New Esports Regulations & Measurements For 2018
Posted 14th May 2018 By: Derpina    268 Views
Esports News – The very first esports event happened all the way back in October 1972 at Stanford University in the United States. Several years after that, before the entry of 21st century, the esports industry experienced a breakthrough moment with the launch of League of Legends, Dota 2, Overwatch, and CS:GO tournaments. The term “esports” was finally coined and competitive gaming became a hobby, business, and culture.

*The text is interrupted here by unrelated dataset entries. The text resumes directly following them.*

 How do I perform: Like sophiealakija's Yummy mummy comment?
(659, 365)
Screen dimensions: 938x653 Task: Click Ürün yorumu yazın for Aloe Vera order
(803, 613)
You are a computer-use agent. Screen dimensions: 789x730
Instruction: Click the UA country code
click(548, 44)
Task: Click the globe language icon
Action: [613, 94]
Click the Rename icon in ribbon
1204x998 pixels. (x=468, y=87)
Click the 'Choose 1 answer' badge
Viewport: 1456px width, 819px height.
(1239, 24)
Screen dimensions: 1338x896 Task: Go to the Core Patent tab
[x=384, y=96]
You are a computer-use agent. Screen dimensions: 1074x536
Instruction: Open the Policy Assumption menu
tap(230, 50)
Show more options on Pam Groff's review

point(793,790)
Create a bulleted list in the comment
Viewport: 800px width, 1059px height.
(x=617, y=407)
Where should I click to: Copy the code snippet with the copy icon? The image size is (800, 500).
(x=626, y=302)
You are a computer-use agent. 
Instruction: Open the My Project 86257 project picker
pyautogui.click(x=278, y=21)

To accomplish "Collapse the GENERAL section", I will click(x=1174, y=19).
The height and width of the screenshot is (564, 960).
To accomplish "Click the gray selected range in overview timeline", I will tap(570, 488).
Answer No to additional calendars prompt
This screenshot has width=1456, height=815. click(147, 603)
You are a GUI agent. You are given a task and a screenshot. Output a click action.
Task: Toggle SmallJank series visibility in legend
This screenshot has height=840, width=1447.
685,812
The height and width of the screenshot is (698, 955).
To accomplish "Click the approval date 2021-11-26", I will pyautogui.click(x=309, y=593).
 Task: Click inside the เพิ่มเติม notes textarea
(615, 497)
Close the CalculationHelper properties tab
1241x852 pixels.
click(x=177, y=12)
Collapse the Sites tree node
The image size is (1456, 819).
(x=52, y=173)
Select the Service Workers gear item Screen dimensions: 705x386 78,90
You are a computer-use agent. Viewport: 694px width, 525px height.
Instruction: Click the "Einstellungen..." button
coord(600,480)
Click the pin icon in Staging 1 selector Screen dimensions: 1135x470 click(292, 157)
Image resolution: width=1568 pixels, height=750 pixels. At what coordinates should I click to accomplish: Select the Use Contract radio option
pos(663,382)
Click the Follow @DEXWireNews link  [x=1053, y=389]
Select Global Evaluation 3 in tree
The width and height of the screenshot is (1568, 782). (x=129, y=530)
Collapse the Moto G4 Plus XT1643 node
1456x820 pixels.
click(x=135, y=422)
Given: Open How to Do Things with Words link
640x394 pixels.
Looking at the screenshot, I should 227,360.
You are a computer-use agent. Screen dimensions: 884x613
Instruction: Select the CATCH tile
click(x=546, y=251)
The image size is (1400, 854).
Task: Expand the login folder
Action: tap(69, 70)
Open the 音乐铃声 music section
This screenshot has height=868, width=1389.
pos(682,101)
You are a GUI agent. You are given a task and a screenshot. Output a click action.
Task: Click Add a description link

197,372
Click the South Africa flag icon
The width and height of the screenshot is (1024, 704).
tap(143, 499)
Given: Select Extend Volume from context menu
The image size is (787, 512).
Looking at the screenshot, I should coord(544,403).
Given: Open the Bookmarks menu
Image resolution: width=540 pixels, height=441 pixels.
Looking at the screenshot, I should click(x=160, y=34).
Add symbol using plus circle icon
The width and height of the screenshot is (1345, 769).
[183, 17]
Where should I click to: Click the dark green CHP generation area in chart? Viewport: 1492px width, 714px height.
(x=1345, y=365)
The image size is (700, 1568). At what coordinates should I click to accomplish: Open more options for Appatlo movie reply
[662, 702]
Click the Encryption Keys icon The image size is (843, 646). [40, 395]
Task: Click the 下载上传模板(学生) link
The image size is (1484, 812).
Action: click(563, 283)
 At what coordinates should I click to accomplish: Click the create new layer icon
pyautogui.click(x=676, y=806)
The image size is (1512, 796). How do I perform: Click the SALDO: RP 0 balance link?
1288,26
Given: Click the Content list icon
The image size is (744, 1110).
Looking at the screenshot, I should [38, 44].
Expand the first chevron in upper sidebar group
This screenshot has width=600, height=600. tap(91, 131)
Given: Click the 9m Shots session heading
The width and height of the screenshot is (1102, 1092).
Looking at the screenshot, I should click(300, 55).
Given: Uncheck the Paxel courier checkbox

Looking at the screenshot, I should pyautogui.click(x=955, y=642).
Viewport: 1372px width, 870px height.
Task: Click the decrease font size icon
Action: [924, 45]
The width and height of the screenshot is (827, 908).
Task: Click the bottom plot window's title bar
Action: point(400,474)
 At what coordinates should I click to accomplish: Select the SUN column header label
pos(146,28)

However, when popularity, fame, and money entered the esports phenomenon, illegal and unethical practices emerged. Some people have found ways to exhibit corruption, match-fixing, bribery, doping, and many more. To address these problems, esports organizations deemed it necessary for tournaments to follow these 4 new esports regulations:
Monitoring of match-fixing
Match-fixing occurs when a certain match is played to a completely or partially pre-determined result. This violates the laws and rules of the tournaments, even the principles of the players. As a tournament played between two teams with multiple players, esports is very familiar with this illegal act. There were scandals involving Counter-Strike Global Offensive (CS:GO) players and Starcraft players who revealed the ugly truth of Match-fixing.
This year, the Esports Integrity Coalition (ESIC), will uphold its Anti-Corruption Code and attempt to monitor CS:GO, Dota 2, LoL, and Starcraft Match-fixing. Together with sportsbooks and gambling control boards, they will investigate potential illegal activities involved in high-volume bets being placed every match.
Random drug testing
Doping has nearly destroyed the value of traditional sports. Banned athletic performance-enhancing drugs are the bane of basketball, martial arts, football, and many more. But since esports roared in popularity, some have succeeded in introducing doping to competitive gaming to improve the player’s focus, senses, and reflexes. To prevent anything detrimental from happening, ESIC and Electronic Sports League (ESL) will now conduct random drug-testing before the events to sustain the Anti-Doping Policy.
All esports tournaments require the players’ personal information. Lack or illegal changes in this information can put fire in the young players’ potential to be exploited. Privacy issues and other illegal activities within each team can create massive scandals and controversies that will damage the integrity of competitive gaming. As an answer, esports organizations and control boards will attempt to enhance the privacy and ownership rights of each player.
Specialized eposrts regulatory bodies
Aside from the continuous efforts of ESIC, there are no other governing bodies managing the umbrella for all esports tournaments. A single governing body seems impossible to establish due to the number of esports games and competitions held every year. To address this, lawyers and critics suggest that each game should at least try to establish individual regulatory bodies to regulate the players and the tournaments.